I now have documentation that my mother at 15 was involved in a murder. She and two other teens ran away, hitch a ride with a man whom they ended up killing and dumping his body! The boy plead to being the shooter and the girls we sent to a reform school.
It is really strange to look at pictures and read facts about  your mother from 1941. 
I have to say I am kinda dumb struck. 
My brothers and I always knew and consoled each other with the fact that we knew she was just not right but this is way out there.
After we left home none of us were close, there was just too much that had happened. I did keep in touch with her and called on a regular basis.
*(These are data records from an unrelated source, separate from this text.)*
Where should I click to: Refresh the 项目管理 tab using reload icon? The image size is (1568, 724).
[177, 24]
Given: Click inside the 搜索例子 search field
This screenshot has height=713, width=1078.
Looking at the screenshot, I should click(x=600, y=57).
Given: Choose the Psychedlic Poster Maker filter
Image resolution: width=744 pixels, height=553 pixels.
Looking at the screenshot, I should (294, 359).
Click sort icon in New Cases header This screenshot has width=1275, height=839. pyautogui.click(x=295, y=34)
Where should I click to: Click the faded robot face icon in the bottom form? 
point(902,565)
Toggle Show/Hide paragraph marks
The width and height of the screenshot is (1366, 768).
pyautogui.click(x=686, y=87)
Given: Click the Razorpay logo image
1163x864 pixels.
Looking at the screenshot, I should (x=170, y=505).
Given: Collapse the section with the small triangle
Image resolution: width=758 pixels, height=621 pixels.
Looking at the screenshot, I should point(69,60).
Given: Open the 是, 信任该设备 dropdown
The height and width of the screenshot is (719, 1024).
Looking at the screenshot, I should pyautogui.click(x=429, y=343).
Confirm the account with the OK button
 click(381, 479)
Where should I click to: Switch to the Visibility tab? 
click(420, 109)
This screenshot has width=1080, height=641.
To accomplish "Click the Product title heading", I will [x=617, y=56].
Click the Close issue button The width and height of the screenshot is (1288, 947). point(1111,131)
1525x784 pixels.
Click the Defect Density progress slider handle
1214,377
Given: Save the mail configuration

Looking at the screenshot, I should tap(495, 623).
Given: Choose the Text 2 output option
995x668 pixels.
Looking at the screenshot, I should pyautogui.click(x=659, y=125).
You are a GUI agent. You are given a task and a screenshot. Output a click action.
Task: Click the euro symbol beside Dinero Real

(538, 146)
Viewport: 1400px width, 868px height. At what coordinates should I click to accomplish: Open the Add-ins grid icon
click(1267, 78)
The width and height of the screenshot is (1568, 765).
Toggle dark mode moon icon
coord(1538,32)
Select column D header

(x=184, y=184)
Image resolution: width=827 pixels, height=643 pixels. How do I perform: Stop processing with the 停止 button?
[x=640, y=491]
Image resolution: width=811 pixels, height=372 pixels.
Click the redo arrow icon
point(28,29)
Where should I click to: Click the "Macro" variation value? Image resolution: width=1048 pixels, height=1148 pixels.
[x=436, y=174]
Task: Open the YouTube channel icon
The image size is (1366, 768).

She had remarried and moved from where we lived in the south to Michigan.
Crazy how the internet not only links us but also provides us with information that would have in the past never been available.
It may take me a day or two to figure out how I feel all I can think is the ol song " How Bizarre, How Bizarre" !


----------



## SeaBreeze (Feb 10, 2013)

I know the song, and that IS bizarre, for sure!  How do you know it's really true?  Did she ever mention reform school to you?


----------



## pchinvegas (Feb 10, 2013)

No, she didn't but her father, my grand father once told me she was involved in a murder but no one ever knew for sure who was really responsible. the pictures and and old newspaper articles from back then are pretty convincing.


----------



## R. Zimm (Feb 17, 2013)

Wow, that is really strange. As far as Internet Genealogy, I bet you are not alone and your story is likely only about a 7 on the 1-10 weirdness scale. Remember too that for every story like this there is another happy one so it all balances out.


----------



## pchinvegas (Feb 17, 2013)

R Zimm I cannot tell you how strange this is to realize you didn't even know and that the family that did know kept it a secret.


----------



## SeaBreeze (Feb 17, 2013)

Do you plan on starting a relationship with this gal that is your cousin, like meeting with her in person?


----------



## pchinvegas (Feb 18, 2013)

She lives in upstate New York. Have no idea if I'll get up there anytine soom but we have talked on the phone and e mail. But yes, if possible I'd love to meet her.


----------